Case report: Short-term eculizumab use in atypical HUS associated with Lemierre's syndrome and post-infectious glomerulonephritis

• Published in: Frontiers in medicine Vol. 10; p. 1167806
• Main Authors: Sadiq, Sanober, Urisman, Anatoly, Cil, Onur
• Format: Journal Article
• Language: English
• Published: Switzerland Frontiers Media S.A 03.05.2023
• Subjects: atypical HUS; eculizumab discontinuation; Eikenella; Fusobacterium; Medicine; prognosis; eculizumab discontinuation; Eikenella; Fusobacterium; prognosis; atypical HUS
• ISSN: 2296-858X; 2296-858X
• DOI: 10.3389/fmed.2023.1167806

Atypical hemolytic uremic syndrome (aHUS) is a rare disease caused by genetic abnormalities, infections, autoimmune diseases, drugs, and malignancies. Anti-C5 monoclonal antibody eculizumab is the mainstay of treatment of aHUS caused by the genetic defects of the alternative complement pathway.
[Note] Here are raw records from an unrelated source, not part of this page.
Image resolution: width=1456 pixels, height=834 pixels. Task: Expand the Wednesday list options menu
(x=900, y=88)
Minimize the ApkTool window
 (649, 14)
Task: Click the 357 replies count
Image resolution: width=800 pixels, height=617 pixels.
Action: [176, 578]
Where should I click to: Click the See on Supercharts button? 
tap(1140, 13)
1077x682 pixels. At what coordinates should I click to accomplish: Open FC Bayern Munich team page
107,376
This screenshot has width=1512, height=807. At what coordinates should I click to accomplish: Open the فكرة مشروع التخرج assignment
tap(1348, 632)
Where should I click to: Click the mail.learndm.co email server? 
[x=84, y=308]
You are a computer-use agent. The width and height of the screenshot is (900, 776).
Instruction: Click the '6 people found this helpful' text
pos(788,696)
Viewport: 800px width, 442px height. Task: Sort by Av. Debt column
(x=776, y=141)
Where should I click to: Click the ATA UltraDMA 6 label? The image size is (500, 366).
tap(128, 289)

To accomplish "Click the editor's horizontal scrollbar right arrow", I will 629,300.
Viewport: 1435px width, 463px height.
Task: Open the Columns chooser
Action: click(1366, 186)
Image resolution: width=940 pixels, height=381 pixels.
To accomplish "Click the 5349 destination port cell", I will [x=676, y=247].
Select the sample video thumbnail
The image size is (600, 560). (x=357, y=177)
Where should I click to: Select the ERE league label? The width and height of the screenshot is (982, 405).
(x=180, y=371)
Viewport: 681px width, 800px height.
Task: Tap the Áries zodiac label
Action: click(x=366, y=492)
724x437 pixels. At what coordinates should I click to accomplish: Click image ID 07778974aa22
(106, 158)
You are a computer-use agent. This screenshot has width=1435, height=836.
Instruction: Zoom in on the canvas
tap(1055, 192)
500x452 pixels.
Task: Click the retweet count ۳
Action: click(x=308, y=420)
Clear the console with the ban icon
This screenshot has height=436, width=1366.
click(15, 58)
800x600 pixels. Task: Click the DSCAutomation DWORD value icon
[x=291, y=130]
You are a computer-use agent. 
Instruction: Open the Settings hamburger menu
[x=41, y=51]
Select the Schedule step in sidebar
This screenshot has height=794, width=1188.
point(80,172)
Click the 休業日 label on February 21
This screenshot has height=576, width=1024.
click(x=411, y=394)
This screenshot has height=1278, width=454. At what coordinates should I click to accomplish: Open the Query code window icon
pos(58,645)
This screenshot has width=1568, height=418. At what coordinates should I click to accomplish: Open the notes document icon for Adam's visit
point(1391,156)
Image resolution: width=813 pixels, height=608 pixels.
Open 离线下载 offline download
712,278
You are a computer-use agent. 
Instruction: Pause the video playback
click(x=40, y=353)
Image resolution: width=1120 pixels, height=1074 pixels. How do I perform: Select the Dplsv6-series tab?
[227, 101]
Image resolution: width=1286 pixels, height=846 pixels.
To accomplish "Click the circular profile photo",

However, the utility of eculizumab in non-genetic forms of aHUS and the timing of treatment discontinuation remain controversial. Here, we report successful short-term eculizumab use in two young adult patients with aHUS due to rare infectious and autoimmune etiologies: Lemierre's syndrome and post-infectious glomerulonephritis, respectively. Eculizumab was rapidly discontinued in both patients with no aHUS recurrence during long-term follow-up. Considering its favorable safety profile with appropriate meningococcal prophylaxis, eculizumab can be considered as a treatment option for non-genetic aHUS.